Positioning CCU in the sustainable transition landscape

Seven years ago, the Intergovernmental Panel for Climate Change (IPCC) proposed a pathway for the global reduction of CO2 emissions, to limit the expected temperature increase to 2, ideally 1.5 °C, by the end of this century. In a new position paper VITO examines which CO2 reduction strategies exist, which are the ones to focus on and how CCU-based value chains contribute in the battle against climate change. 

The CO2 emissions originate from burning fossil fuel, industry and land-use and should be rapidly reduced (>350 Mton CO2/year), while ‘negative’ CO2 emissions are gradually introduced in addition to existing CO2 reduction strategies, starting from 2030. This last strategy consists of the capture of CO2 from the air and its permanent storage under the ground or in materials, for which an ‘eternal’ lifetime can be assumed. Existing CO2 reduction strategies include among others electrification, avoided demand, renewable energy and green hydrogen production.  
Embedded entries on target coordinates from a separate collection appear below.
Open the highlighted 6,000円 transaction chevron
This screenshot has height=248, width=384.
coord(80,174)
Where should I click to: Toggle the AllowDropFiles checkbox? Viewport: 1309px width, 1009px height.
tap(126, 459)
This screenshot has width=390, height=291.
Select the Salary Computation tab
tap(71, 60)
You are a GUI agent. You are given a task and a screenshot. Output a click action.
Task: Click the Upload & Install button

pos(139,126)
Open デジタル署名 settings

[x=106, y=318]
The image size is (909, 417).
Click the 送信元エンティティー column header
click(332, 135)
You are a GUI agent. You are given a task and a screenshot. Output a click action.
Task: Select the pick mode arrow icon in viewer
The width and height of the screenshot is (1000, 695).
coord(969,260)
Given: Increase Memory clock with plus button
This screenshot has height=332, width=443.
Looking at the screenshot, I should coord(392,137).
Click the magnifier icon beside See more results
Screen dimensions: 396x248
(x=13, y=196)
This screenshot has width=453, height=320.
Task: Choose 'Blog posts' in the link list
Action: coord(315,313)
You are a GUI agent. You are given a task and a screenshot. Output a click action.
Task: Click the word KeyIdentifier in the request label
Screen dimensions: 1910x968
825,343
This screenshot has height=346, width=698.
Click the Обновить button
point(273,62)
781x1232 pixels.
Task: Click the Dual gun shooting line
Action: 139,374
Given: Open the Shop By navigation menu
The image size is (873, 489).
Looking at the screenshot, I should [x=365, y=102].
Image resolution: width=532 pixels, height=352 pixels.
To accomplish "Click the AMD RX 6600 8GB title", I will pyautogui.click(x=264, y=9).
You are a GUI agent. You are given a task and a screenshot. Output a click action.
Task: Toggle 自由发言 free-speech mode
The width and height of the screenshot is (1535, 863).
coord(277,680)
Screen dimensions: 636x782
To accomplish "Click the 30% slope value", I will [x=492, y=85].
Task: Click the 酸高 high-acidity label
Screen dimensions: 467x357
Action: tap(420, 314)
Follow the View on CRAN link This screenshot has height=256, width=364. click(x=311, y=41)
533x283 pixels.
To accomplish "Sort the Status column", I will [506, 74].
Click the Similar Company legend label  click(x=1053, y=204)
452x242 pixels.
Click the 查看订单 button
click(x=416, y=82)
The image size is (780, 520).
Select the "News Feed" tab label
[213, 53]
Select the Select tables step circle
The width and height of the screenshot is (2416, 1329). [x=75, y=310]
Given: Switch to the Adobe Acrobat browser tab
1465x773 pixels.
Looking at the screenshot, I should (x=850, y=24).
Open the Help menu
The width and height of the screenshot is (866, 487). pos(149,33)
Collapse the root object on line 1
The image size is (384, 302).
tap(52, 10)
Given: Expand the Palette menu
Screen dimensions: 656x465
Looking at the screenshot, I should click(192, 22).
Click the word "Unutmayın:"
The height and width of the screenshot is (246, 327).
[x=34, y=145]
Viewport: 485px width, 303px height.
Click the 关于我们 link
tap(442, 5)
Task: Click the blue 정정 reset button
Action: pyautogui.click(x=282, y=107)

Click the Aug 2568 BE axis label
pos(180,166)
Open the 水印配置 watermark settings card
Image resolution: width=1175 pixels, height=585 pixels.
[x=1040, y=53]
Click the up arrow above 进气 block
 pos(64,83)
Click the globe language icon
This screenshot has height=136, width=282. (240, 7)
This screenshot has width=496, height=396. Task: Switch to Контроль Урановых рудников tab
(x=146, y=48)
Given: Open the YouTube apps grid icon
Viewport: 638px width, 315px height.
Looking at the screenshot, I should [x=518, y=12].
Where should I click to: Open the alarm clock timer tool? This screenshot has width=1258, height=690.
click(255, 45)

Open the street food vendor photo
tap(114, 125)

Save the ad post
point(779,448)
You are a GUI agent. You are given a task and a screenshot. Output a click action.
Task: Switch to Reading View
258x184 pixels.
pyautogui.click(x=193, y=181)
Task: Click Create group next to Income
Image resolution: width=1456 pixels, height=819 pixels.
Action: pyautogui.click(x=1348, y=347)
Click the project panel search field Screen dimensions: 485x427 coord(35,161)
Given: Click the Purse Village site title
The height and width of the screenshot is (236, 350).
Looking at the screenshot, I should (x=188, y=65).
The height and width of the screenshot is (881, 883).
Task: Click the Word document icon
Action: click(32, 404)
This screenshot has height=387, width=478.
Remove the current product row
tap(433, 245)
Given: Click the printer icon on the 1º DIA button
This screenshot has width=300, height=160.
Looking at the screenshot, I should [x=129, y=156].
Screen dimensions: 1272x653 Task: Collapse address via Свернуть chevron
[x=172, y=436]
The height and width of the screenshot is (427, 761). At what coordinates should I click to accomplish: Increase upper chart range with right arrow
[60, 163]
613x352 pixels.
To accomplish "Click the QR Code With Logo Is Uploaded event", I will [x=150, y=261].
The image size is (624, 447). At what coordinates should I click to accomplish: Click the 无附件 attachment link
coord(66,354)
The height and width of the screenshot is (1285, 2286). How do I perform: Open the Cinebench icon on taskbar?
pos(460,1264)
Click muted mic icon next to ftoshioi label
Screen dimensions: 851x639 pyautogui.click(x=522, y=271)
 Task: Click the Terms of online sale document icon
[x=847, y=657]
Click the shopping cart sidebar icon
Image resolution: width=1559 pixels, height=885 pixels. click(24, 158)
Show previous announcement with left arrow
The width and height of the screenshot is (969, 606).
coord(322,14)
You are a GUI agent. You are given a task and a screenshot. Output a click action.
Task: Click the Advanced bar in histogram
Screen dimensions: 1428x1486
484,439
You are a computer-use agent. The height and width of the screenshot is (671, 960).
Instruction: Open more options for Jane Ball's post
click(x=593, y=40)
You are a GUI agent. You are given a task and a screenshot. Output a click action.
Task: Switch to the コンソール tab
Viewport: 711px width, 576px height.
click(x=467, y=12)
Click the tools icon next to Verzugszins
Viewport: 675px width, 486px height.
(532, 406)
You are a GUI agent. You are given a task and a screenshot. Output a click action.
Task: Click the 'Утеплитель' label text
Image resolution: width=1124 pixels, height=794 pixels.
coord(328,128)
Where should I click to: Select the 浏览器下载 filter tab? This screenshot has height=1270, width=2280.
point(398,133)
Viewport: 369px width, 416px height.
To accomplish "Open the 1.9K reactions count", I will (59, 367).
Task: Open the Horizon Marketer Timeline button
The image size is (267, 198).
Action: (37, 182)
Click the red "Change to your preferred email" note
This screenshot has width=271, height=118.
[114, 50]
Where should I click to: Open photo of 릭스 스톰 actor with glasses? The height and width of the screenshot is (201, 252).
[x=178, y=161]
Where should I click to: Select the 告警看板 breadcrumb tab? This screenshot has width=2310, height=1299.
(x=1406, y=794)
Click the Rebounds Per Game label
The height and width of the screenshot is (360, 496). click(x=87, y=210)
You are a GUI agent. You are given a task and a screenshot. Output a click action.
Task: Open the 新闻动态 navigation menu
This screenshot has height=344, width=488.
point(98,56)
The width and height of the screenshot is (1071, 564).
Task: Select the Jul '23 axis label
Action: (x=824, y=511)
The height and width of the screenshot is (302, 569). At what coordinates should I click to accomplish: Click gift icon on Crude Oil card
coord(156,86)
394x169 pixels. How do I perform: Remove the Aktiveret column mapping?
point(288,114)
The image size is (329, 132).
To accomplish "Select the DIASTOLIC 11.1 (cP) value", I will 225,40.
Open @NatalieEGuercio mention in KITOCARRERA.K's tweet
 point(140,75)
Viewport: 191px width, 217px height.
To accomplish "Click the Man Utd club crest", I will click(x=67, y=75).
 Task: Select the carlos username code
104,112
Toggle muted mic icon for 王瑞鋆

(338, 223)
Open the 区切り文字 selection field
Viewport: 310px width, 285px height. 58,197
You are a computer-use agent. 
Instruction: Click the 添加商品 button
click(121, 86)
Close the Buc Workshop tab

In the new position paper ‘CO2 Capture and Utilization (CCU) matters’ VITO experts provide an answer to the following questions: 

  • Which CO2 reduction strategy should we focus on?  
  • And what are the criteria to base such a decision on?  
  • So what can be the contribution of CCU-based value chains in the fight against climate change?

The search to answers starts from the current and future availabilities of renewable electricity as conditio sine qua non, with deployments spread over time. In this study, VITO concludes that the positioning of CCU within the Sustainable Transition Landscape not only rests on many, different pillars, but also on global trends and the dynamic nature of its boundary conditions.